The MAF kit ran my old 302, and it ran the guys' truck who I bought it from...so i duno...

I can also move a fuel injector to another cylinder. Say I swap the #8 and #5 injectors. 5 should be working, and 8 currently doesn't, so if I swap them, and it changes, then bad injector. If #8 cyl continues to fail, then it's not the injector itself.

I'm also having problems getting the KOER test to work...

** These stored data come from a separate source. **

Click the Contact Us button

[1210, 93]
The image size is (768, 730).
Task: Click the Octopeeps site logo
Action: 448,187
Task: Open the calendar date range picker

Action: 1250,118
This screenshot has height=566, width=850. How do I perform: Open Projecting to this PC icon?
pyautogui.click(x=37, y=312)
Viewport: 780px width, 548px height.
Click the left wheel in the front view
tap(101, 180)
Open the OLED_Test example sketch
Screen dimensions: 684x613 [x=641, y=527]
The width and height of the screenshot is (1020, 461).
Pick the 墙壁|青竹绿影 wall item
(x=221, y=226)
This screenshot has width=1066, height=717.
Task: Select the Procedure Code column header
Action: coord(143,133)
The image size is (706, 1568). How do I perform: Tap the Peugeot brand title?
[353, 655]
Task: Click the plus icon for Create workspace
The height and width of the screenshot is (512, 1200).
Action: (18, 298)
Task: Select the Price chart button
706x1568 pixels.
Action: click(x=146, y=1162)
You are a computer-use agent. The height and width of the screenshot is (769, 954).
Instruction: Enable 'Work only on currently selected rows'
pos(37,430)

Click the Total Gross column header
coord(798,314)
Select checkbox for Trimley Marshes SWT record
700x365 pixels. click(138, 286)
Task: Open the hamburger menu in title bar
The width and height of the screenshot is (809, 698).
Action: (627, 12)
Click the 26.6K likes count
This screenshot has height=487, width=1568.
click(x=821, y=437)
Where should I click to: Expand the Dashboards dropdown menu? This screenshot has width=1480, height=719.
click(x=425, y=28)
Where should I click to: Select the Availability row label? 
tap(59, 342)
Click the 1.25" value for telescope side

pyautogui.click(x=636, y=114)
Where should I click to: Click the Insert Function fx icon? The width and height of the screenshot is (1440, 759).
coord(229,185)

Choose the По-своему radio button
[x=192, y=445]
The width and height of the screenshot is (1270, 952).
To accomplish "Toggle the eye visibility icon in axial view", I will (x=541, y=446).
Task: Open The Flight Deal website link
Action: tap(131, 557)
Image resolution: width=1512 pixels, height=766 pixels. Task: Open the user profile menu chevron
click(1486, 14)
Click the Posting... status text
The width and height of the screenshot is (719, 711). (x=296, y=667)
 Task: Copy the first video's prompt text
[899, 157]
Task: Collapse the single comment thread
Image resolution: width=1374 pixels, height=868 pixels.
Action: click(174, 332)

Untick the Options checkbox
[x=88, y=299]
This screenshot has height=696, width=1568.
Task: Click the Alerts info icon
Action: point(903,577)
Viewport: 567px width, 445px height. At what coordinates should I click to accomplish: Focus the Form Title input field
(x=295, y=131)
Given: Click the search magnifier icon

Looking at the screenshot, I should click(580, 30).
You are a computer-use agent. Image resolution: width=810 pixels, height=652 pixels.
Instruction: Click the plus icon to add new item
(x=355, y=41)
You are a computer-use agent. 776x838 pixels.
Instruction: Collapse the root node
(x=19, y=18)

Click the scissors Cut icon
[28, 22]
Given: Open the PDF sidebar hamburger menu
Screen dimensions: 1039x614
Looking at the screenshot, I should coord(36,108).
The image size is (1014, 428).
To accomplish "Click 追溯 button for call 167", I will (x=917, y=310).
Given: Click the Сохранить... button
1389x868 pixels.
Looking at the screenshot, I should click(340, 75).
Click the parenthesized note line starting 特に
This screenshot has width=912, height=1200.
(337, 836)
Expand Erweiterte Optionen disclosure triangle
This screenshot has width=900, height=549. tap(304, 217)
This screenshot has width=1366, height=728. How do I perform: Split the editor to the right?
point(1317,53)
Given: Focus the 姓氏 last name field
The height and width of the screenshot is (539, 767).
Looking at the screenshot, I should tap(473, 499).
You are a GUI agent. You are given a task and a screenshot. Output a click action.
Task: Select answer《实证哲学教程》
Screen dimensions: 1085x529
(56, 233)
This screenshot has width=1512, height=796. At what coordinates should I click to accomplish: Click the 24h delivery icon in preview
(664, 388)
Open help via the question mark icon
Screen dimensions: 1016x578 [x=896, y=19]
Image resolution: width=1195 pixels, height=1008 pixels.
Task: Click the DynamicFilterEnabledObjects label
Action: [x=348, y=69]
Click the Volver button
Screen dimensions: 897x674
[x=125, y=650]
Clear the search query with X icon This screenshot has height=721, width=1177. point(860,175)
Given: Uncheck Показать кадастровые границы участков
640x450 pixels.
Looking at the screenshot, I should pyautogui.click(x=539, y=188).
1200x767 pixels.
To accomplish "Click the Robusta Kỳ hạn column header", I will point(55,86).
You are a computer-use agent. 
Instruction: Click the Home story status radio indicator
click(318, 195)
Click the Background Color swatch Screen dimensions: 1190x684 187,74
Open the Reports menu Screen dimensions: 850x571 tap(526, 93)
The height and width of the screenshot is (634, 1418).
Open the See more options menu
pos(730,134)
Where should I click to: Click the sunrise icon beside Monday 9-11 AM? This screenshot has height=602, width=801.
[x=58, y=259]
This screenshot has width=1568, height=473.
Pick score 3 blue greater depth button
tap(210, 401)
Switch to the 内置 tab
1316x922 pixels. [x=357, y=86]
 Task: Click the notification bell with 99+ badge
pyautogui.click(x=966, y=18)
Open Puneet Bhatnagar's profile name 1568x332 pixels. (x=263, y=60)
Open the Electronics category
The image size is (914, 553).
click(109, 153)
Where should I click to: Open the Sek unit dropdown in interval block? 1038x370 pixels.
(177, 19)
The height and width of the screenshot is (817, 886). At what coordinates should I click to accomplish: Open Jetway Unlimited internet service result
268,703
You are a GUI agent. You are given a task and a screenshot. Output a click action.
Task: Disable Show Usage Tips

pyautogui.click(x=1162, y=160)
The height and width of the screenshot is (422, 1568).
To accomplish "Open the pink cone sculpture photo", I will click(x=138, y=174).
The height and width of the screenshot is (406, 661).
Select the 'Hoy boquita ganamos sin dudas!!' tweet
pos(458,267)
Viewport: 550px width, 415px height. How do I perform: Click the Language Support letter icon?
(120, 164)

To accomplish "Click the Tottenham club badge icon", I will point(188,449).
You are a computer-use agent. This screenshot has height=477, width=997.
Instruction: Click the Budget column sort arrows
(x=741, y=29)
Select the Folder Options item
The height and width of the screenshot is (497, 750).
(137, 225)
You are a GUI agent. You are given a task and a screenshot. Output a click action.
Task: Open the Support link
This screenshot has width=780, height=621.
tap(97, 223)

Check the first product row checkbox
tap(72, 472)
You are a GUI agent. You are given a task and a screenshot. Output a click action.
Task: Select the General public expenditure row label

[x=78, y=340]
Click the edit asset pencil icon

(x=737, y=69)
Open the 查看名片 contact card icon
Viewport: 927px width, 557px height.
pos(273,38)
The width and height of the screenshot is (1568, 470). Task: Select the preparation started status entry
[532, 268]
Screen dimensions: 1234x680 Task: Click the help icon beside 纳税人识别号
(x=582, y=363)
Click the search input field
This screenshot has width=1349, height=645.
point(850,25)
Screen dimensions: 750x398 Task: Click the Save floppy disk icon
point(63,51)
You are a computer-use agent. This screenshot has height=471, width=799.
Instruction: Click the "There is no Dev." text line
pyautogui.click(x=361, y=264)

The KOEO test works fine. I have it setup with a test light, and when trying to perform the KOER test, the light will be on like it should. The book I have gives me instructions using a analog voltmeter, but I'm using a test light instead. It said I should have 12v, I have 9.6 on my digital. I tried to continue with the test anyway, and started the truck. I couldn't see any flashes indicating what cylinder engine it's working with (should have 4 flashes indicating 8 cyl i guess)...but about 5 seconds after i start the truck, the idle drops/changes...and it seems to be playing with the idle as if it's running the test. My book says it should do it's thing, then smooth out (computer suppose to change timing i guess), and flash the bulb to indicate code 10, to snap the throttle open, but i never see that flash. My book says once the test starts, it should be "several seconds" til the code 10, Ive had it going for 2 minutes or so and never see that flash to tell me to stab the throttle...its at normal operating temp too....so for whatever reason I can't get the KOER test to work either.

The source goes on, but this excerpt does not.